### Data section
------------------------------------------------
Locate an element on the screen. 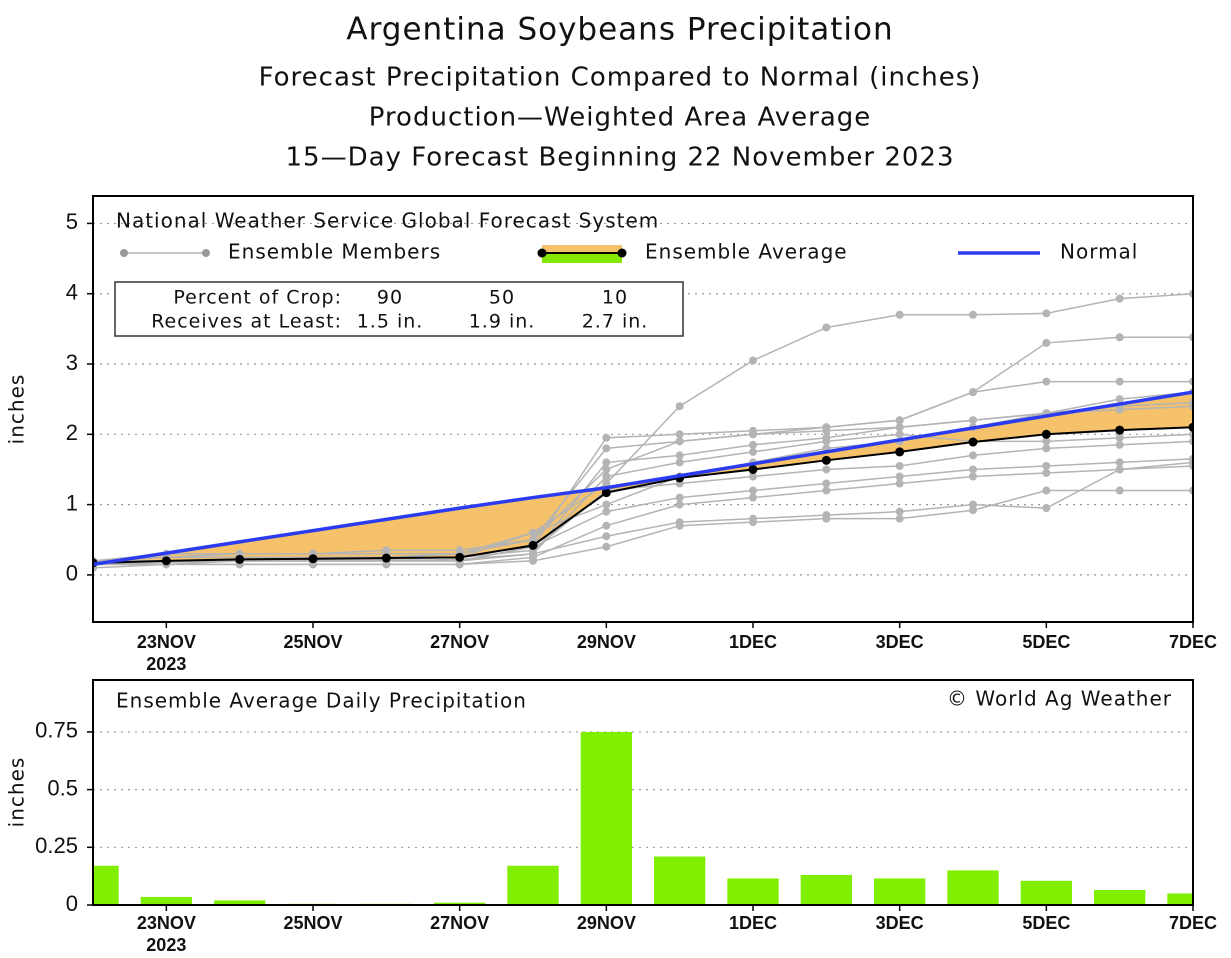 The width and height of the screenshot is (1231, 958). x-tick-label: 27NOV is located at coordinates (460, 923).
------------------------------------------------
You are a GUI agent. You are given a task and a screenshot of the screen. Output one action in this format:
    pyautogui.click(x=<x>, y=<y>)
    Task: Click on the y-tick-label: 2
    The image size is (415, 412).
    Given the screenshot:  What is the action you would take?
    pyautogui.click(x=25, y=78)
------------------------------------------------
### Work item
Repeat everything in the records from the line containing "You are a GUI" down to the line containing "pyautogui.click(x=25, y=78)", with both of those lines included.

### Answer to the exercise
You are a GUI agent. You are given a task and a screenshot of the screen. Output one action in this format:
    pyautogui.click(x=<x>, y=<y>)
    Task: Click on the y-tick-label: 2
    The image size is (415, 412).
    Given the screenshot:  What is the action you would take?
    pyautogui.click(x=25, y=78)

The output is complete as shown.